Dhahran, Saudi Arabia — Oil prices on June 22 registered weekly gains despite a Friday retreat, as market participants assessed rising Middle East tensions and U.S. diplomatic maneuvers regarding Iran.
Brent crude futures closed at $77.01 a barrel, falling $1.84 or 2.33% on the day. U.S. West Texas Intermediate (WTI) crude for July delivery slipped 21 cents to $74.93. The more actively traded August WTI contract settled at $73.84. Over the week, Brent rose 3.6%, while U.S. crude futures climbed 2.7%.
Oil sanctions and diplomacy shape oil prices June 22
Oil’s Friday decline followed an announcement by the U.S. Treasury Department imposing new sanctions targeting Iran-linked entities. The sanctions affected at least 20 companies, five individuals, and three vessels, with two Hong Kong-based firms among the targets. Analysts see the move as a diplomatic gambit rather than a prelude to military escalation.
“These sanctions are a double-edged sword and may be part of a broader negotiation strategy with Iran,” said John Kilduff, partner at Again Capital. “Their implementation signals an attempt to resolve this issue diplomatically.”
The sanctions came after a volatile week marked by Israeli airstrikes on nuclear-related sites in Iran, followed by retaliatory drone and missile attacks. Tensions have persisted, entering a second week without signs of easing.
Middle East oil tensions drive crude volatility.
President Donald Trump’s statement that a decision on U.S. involvement could take up to two weeks introduced further uncertainty. While this tempered immediate fears of escalation, it did little to assuage concerns over regional supply risks.

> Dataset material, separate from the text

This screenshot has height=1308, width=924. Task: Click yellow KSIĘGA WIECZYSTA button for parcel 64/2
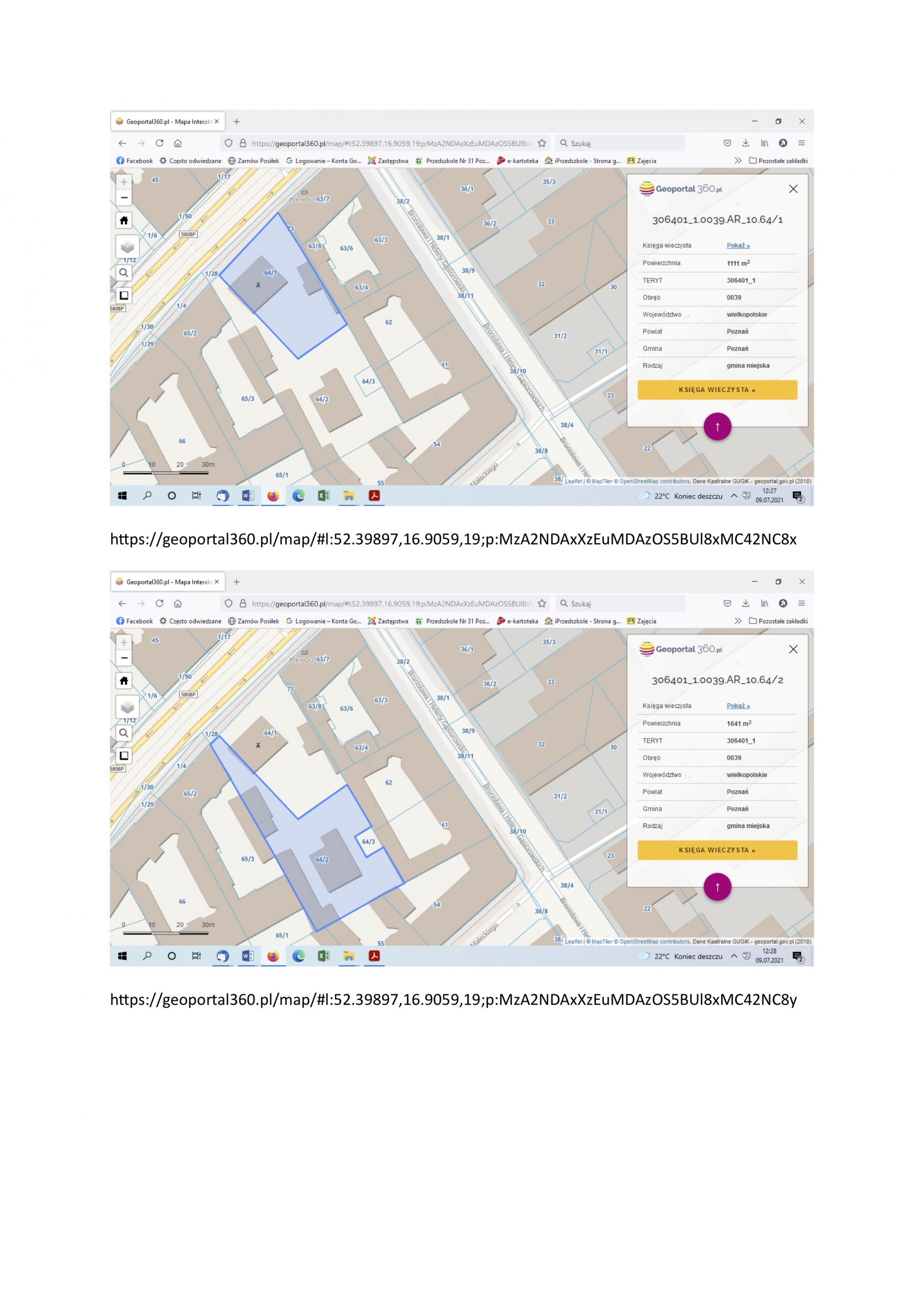click(717, 850)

“Although a major escalation hasn’t occurred yet, the risk to regional supply remains high and depends heavily on potential U.S. involvement,” said Russell Shor, senior analyst at Tradot.com.

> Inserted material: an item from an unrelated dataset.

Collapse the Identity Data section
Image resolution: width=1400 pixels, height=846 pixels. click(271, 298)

The Israeli ambassador to the UN reaffirmed Israel’s commitment to addressing Iran’s nuclear ambitions diplomatically through a forthcoming foreign ministers’ meeting.
Yet, market analysts warn that any miscalculation could trigger broader conflict. “As long as Israel and Iran continue exchanging strikes, there’s always the risk of an unintended action escalating the conflict and impacting oil infrastructure,” said John Evans of PVM.
Strait of Hormuz risk adds pressure to WTI and Brent crude.
Iran has previously threatened to close the Strait of Hormuz, a chokepoint for global oil shipments. While no disruption has occurred so far, such a move could significantly affect global supply chains and pricing.
“The direction of oil prices from here on depends on whether supply disruptions materialize,” noted Giovanni Staunovo, analyst at UBS.
Ashley Kelty of Panmure Liberum warned that if hostilities escalate to attacks on export infrastructure or shipping, oil prices could surge toward $100 a barrel.
In a separate development, Bloomberg reported that the European Union has dropped its proposal to lower the price cap on Russian oil to $45, indicating a pause in pressure tactics on Moscow’s energy revenues.
Despite Friday’s pullback, oil prices on June 22 reflect heightened geopolitical risks and underscore the ongoing influence of supply fears on the crude market.
The Saudi Standard’s View: Energy Diplomacy at a Crossroads: Navigating the Strait of Risk
While current crude price volatility reflects headline-driven sentiment, THE SAUDI STANDARD views this moment as a critical test of global energy diplomacy; the resilience of oil markets so far owes much to the absence of physical supply disruptions. However, risks remain skewed to the upside should the conflict evolve into a more disruptive phase, particularly around strategic chokepoints, such as the Strait of Hormuz. Saudi Arabia and Gulf producers must continue to closely monitor developments while reinforcing stability through a measured production policy and regional coordination.